Sorry for taking so long to reply, work issues.

Lots of different opinions. I think my biggest issue is leaning on my back foot, especially when getting on blues and blacks. And when I lean back I probably slide my back foot around like a rudder some, if that makes sense. 

Secondly, I probably do use my arms too much on steeper slopes.

One thing I have never heard (and I watched some videos on snowprofessor) is say when going from toe to heal side, I should pick up my toes on the front foot, and then follow with picking them up on my back foot when I start to turn. I have always done this at the same time, is that wrong?
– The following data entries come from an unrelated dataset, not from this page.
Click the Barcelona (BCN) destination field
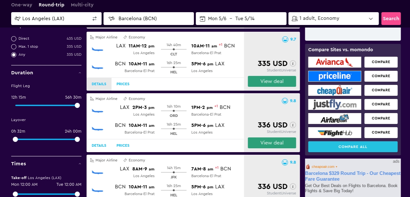This screenshot has height=197, width=410. (x=149, y=19)
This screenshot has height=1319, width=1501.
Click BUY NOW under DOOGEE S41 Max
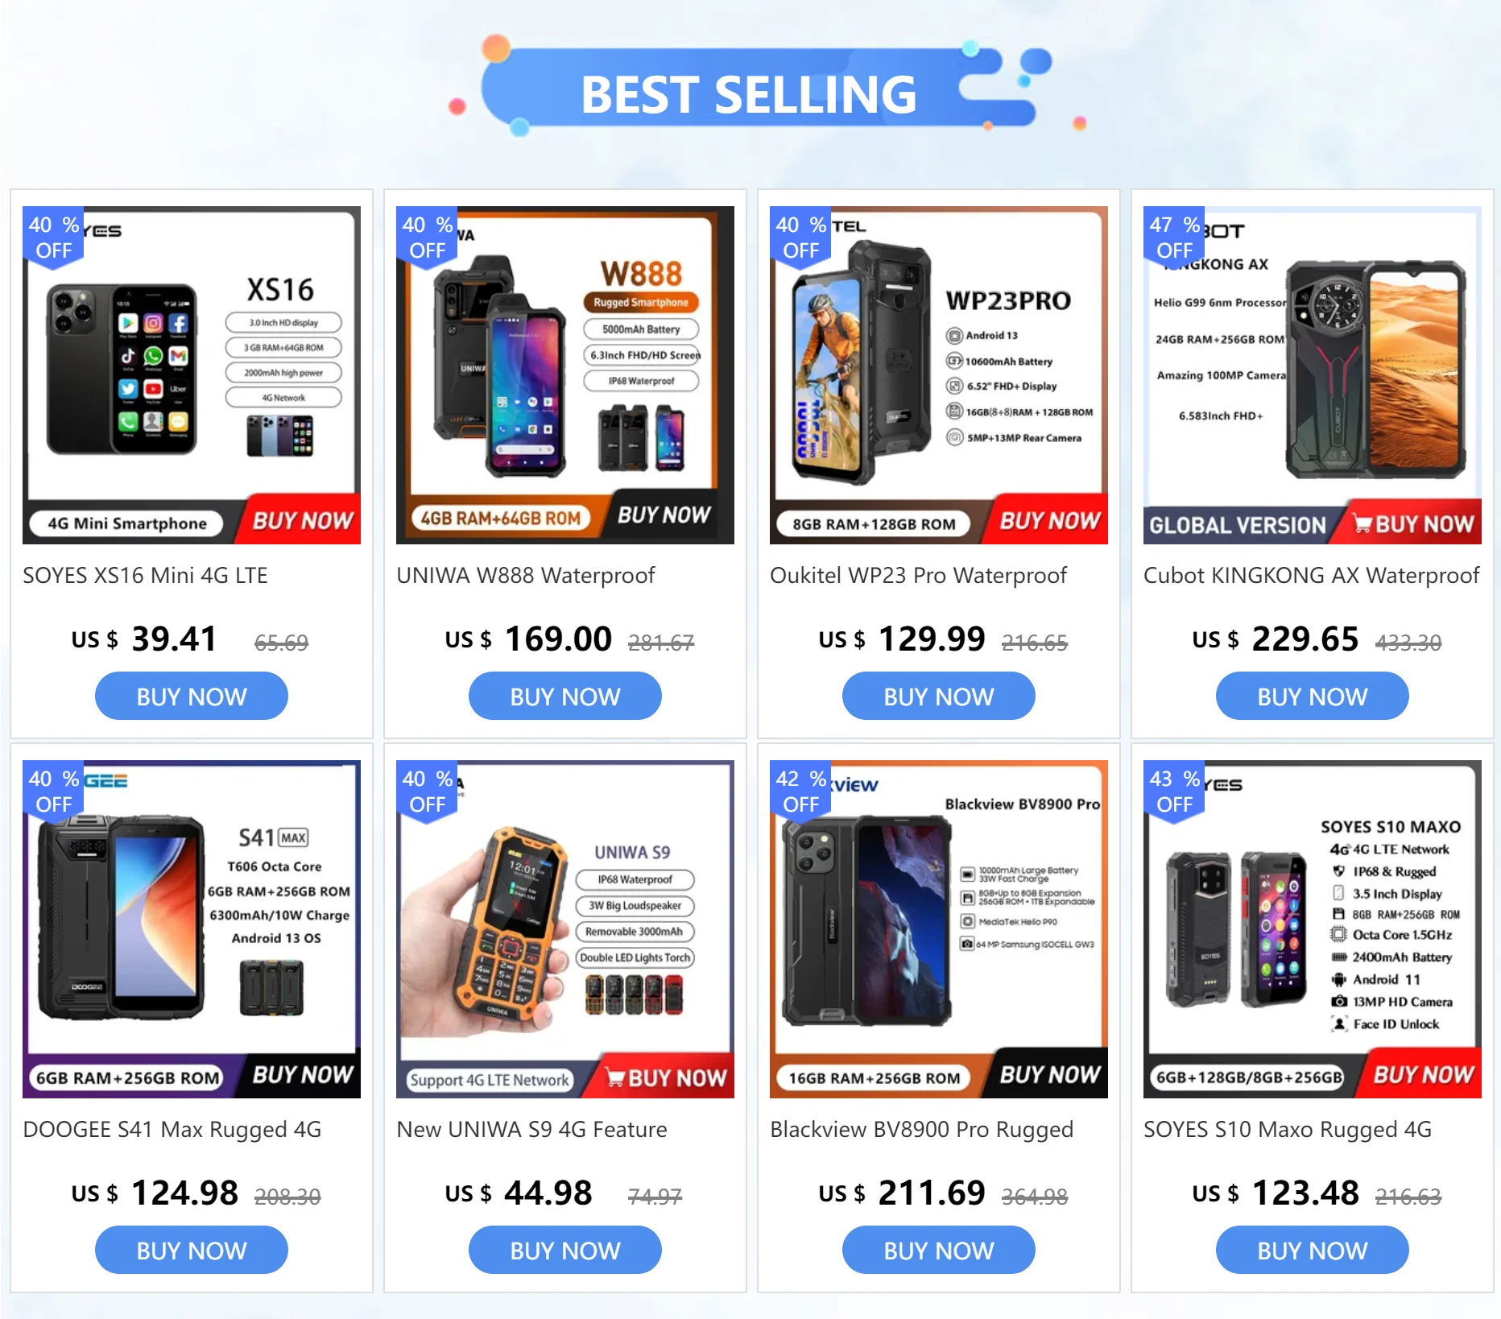tap(192, 1251)

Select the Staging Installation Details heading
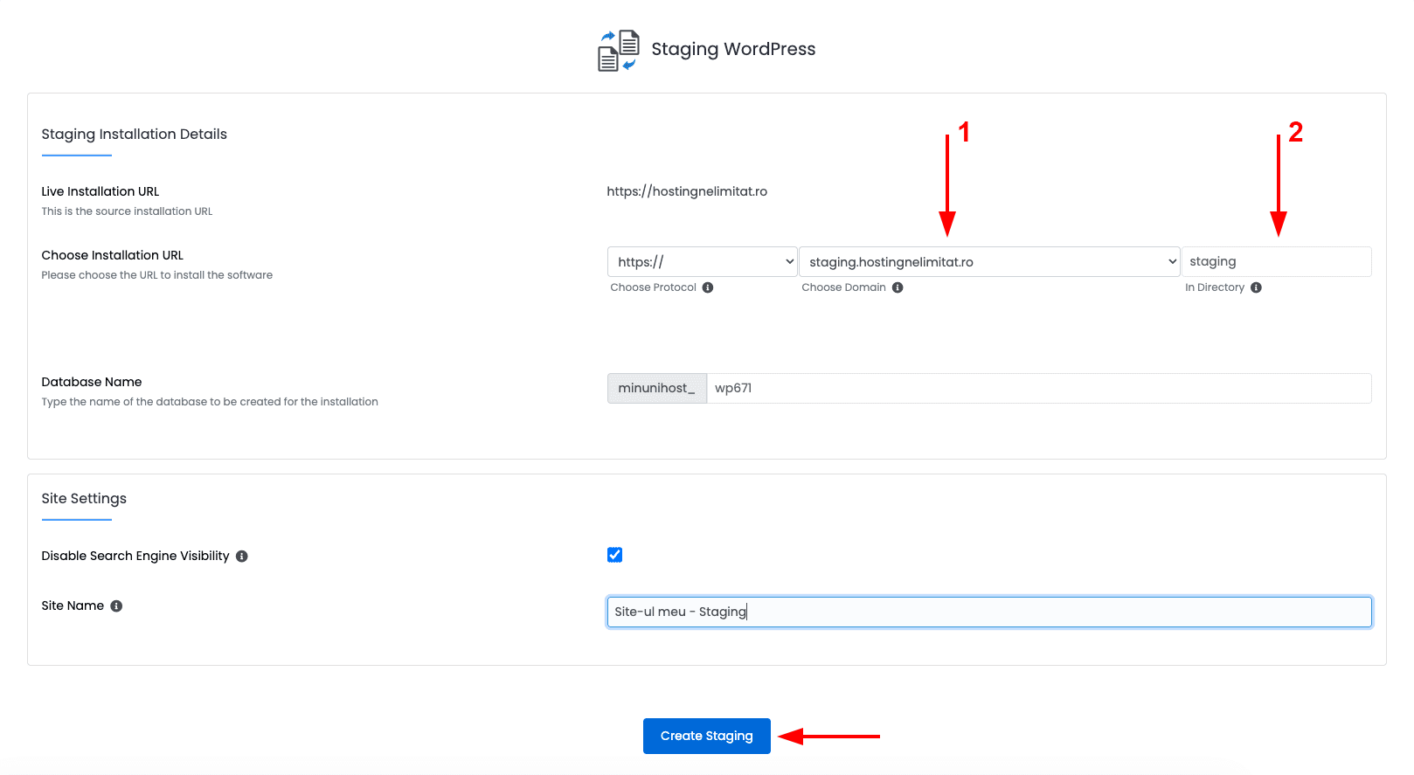click(135, 135)
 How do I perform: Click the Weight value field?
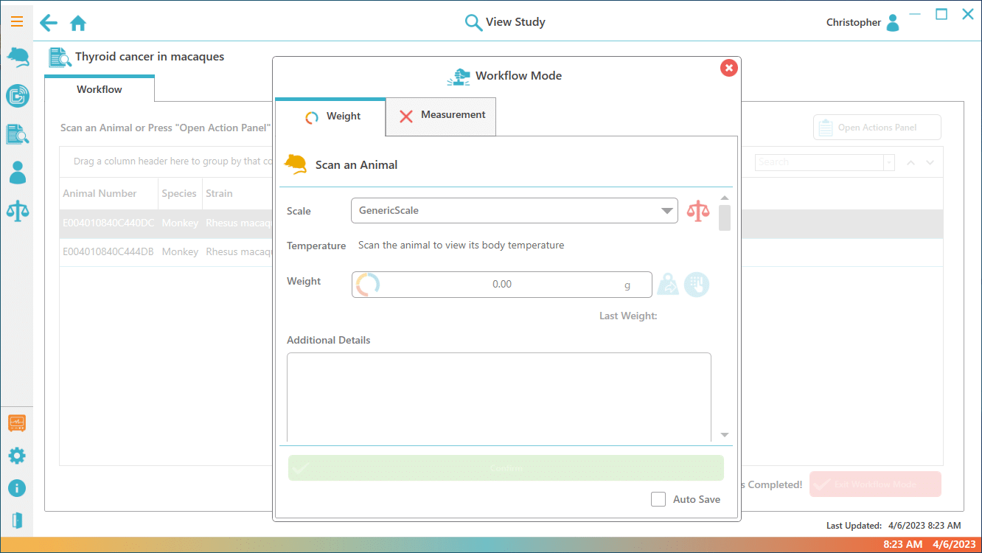[x=501, y=285]
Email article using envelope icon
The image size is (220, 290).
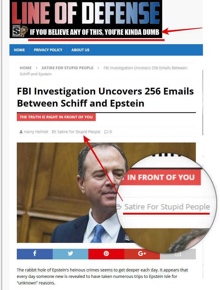(178, 254)
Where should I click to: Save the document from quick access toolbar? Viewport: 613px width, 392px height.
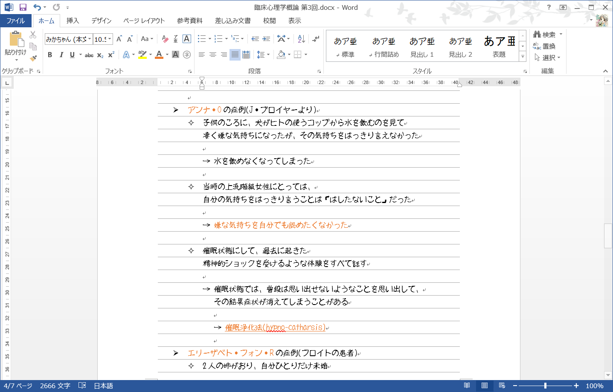tap(23, 7)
I also think I probably have issues being centered over the board. So if I'm going from toe to heal side should I just pick up my toes as stated above? Or should i lean back some, whether at the beginning or during my turn?

Biggest issue I think is the speed of the blacks scare me so I lean way back and screw myself up. I can ride greens tight all day, blues fairly well. I will get a lesson this time, but just trying to get a leg up. All the info so far has been helpful.


----------



## stillz (Jan 5, 2010)

Okay, it sounds like the problem is simple speed anxiety. Basically, the steeper the slope is, the more you need to feel like you're leaning forward (down the hill) to keep the front foot weighted. Your spine should be perpendicular to the board/terrain.
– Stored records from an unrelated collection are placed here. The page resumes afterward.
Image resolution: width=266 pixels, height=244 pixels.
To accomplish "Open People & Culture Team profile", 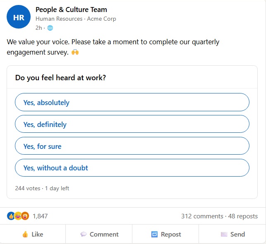I will [x=71, y=10].
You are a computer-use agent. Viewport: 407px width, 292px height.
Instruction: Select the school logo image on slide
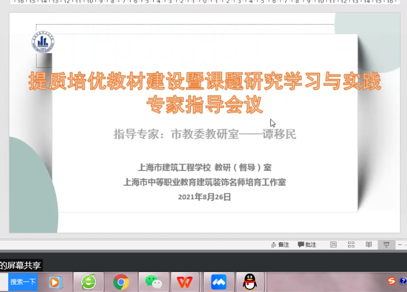(x=43, y=42)
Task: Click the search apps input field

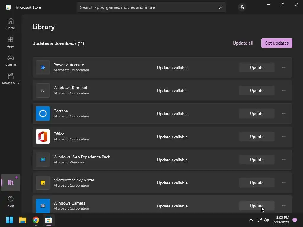Action: (148, 7)
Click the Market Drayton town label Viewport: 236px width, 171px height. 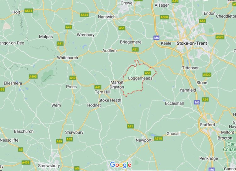[117, 85]
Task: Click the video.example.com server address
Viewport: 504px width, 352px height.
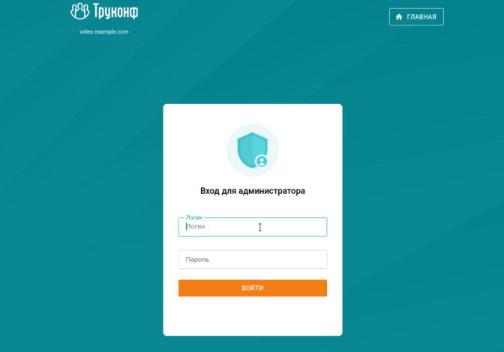Action: pos(104,31)
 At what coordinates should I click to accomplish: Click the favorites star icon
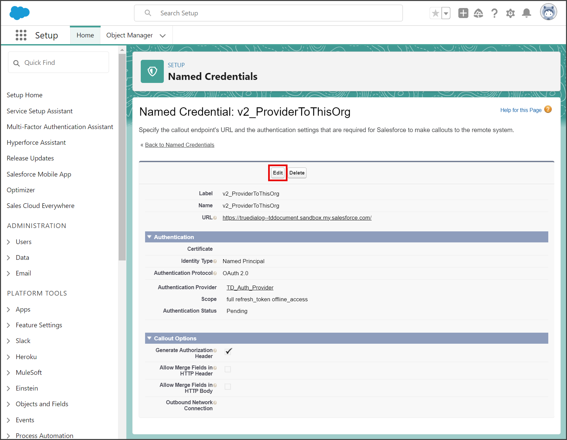(435, 13)
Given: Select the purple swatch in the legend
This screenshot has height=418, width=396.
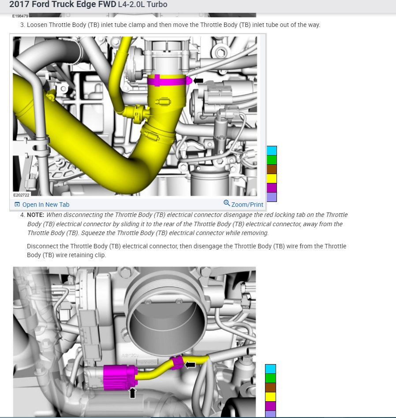Looking at the screenshot, I should (272, 198).
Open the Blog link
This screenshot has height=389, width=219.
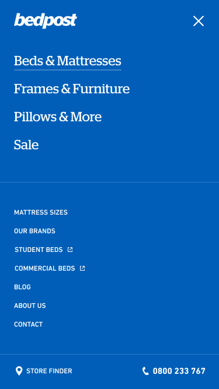22,287
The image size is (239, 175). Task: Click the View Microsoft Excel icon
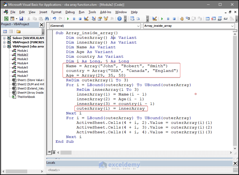click(6, 18)
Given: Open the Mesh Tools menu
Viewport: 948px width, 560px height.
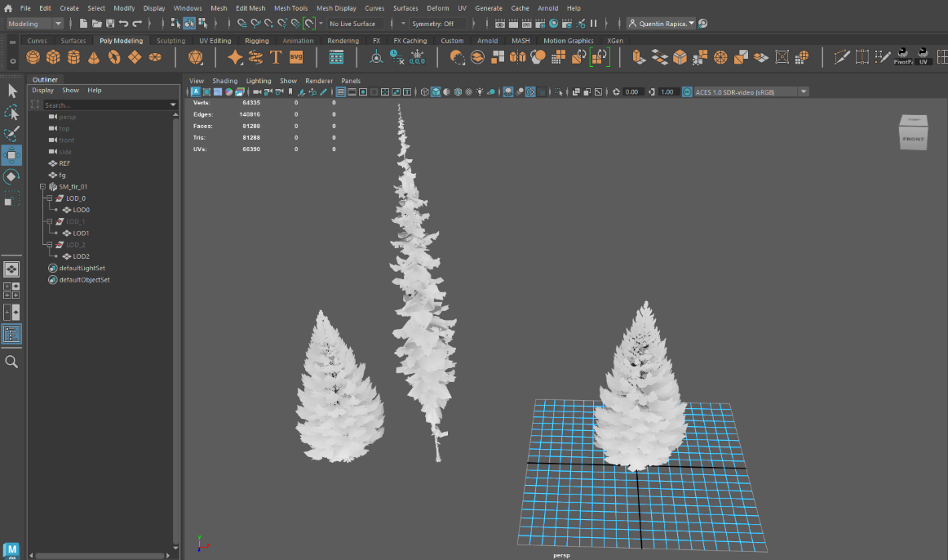Looking at the screenshot, I should [290, 8].
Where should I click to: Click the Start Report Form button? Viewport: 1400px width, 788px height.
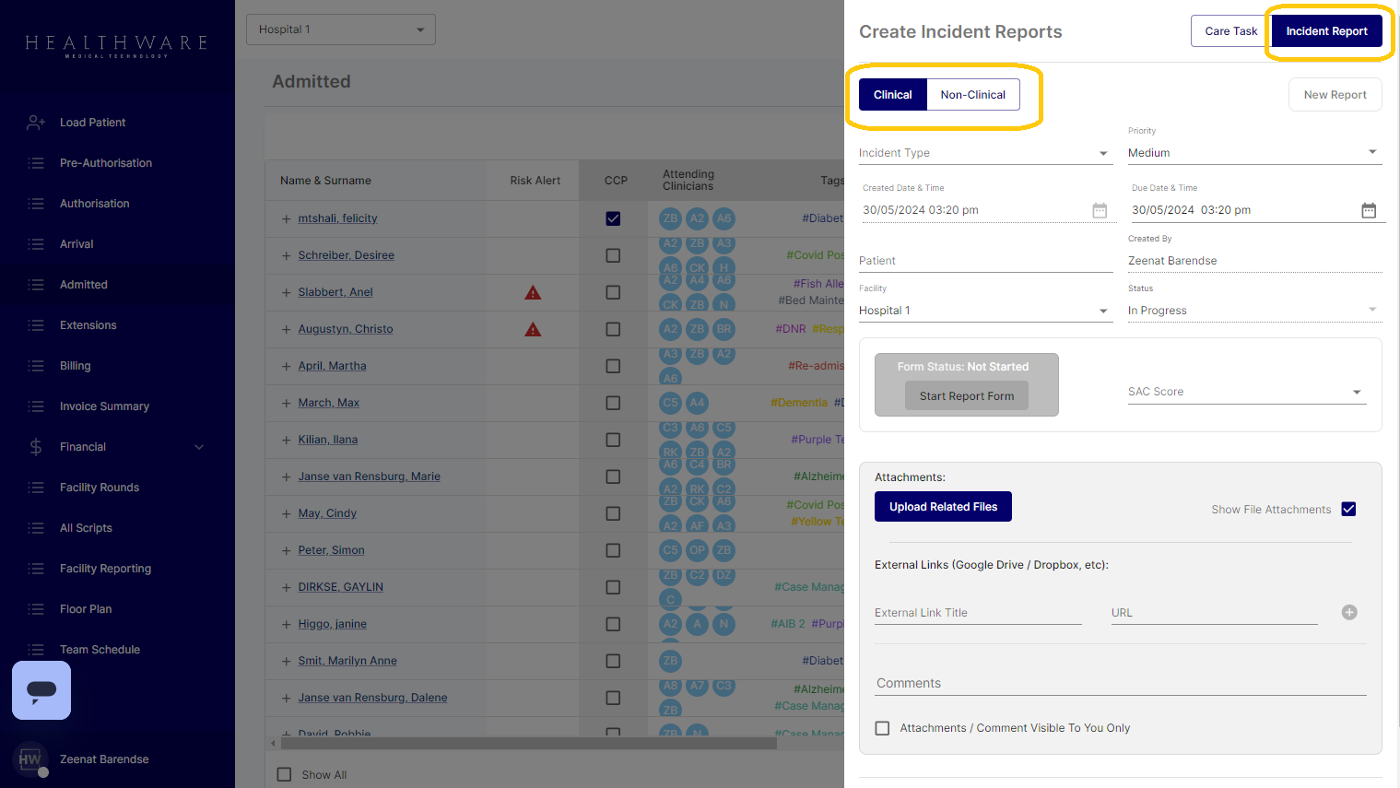click(966, 396)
If you can't align yourself with the terrain, it's too steep -- take a step back. There's no need to rush to the most challenging terrain you can survive. Take your time and ride with some style on blues before moving on to blacks. I know that sounds boring, but I would rather tear up a blue run with authority than sideslip, flail, and scorpion my way down a double diamond.

Also, I'm glad to hear you're getting a lesson. They really are worthwhile.

Edit: As for leaning into the turn, your center of mass (CM) should be balanced directly over the turning edge, achieving edge angle by flexing the joints of the lower body (angulation). If conditions are good, you can get away with leaning your CM farther inside the turn like a eurocarve (inclination), but an ice patch will put you on the ground.


----------



## nillo (Dec 18, 2013)

If you can't link turns, you have absolutely no business being on a black.

@hardasacatshead I'm pretty sure a cross-over is a turn where you shift your weight (center of mass) over the board to engage one edge or the other.


----------